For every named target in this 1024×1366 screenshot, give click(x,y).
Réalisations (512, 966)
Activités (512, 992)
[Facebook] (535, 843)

...

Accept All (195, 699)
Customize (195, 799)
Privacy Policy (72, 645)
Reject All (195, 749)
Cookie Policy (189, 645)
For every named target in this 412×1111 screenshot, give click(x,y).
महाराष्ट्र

▸ **Exercise directions**:
Sift through the material above and copy the lines that contain the word "give".

▸ **Task output**:
For every named target in this 1024×1366 screenshot, give click(x,y).
For every named target in this 412×1111 screenshot, give click(x,y).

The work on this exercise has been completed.